Source passage
......

In Defense of Self-Soothing

Imagine a scene of three children and a mother is reading them the charming "Big Red Barn" book before bed. It's quiet in your scene, I'm sure. Meanwhile, in my reality, Stephen is crying his face off instead of eating. Laura is helping me turn the pages and Grace is reading her own book.

A few months ago (about three, to be exact), if this would happen, my anxiety would SAIL sky high. My postpartum depression did not manifest itself in sadness, but irritability and anger. That kind of crying would send my nerves into overstimulation and I'd shut down and have to leave the room.

Will and I are focusing on my coping mechanisms: food prep, cooking, exercise, sleep, and letting chaos reign. It's okay. Even when it's not.

I remember a friend who, a few years ago, was deeply depressed; but, as a nursing student, she refused to go on medication because she knew it changed her body's chemistry. But she was miserable.

......

Data for review
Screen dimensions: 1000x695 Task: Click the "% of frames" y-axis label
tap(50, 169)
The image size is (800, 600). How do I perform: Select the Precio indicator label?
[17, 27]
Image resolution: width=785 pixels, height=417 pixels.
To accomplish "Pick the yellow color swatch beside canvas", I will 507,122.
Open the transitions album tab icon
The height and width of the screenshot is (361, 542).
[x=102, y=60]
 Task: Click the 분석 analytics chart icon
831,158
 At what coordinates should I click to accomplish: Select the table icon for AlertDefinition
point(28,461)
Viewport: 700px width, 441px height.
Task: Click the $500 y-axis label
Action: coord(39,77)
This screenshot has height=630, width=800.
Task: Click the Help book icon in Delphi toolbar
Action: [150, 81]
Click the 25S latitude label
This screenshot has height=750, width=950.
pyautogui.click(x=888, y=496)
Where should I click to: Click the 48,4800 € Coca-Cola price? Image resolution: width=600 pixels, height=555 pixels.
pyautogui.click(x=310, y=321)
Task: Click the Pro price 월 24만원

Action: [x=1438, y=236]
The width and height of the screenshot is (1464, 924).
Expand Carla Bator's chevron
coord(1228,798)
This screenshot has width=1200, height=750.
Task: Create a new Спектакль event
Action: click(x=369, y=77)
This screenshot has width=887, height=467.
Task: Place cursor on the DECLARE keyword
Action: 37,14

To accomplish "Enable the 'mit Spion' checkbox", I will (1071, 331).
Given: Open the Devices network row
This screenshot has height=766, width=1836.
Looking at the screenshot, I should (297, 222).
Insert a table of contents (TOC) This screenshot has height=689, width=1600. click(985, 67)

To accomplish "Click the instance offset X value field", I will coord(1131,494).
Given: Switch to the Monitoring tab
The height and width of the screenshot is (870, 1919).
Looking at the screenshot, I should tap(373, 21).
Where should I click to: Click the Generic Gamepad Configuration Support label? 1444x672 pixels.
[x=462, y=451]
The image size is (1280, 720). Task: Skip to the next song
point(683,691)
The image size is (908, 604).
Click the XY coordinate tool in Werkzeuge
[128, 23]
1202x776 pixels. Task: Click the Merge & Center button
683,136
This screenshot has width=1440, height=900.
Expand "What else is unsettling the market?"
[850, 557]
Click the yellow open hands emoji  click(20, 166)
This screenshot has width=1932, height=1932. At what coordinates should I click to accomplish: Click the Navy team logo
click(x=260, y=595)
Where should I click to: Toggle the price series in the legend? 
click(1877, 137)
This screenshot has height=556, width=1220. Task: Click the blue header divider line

......

Requirement 1
List every coping mechanism named in the essay on self-soothing.
Requirement 2
Continue the essay on self-soothing from its last sentence.

Answer box 1
Food prep, cooking, exercise, sleep, and letting chaos reign.

Answer box 2
I can empathize to a certain point. Will and I talked about a timeline for me to go off my PPD medication as well, and I talked to my OB and PA about it as well. I can feel the difference. I can remain calm in the face of my son screaming even though his diaper was changed, he was fed, and he was being held. Sometimes, the baby is going to cry. Sometimes, the baby is going to self-soothe, and fall asleep via crying. Stephen just did. It seems magical now to hear his little snores. He was just *so* tired.

Haven't you ever felt like a baby? So tired you just want to scream and cry and eat ice cream and sleep at the same time? It's okay. I ate brownies for dinner tonight, and now that the kids are down, I'll go eat a second course of pork, rice and salad. Some days, ya know? Gotta eat backwards dinner. Gotta be alone and not talk to anyone and relish that.

It's been a long day, as well as the end of Will's "staycation" (he had a few days off of SICU in a row, which made this month bearable). I'm working on school prep and wondering if a calm normal exists, or if life is a giant exercise in self-soothing and juggling. I'm guessing the latter. It has never slowed down in my 28 years alive, and - if anything! - kids speed up the process. They also help you appreciate the more important things, like being together, laughing and having fun, and loving one another.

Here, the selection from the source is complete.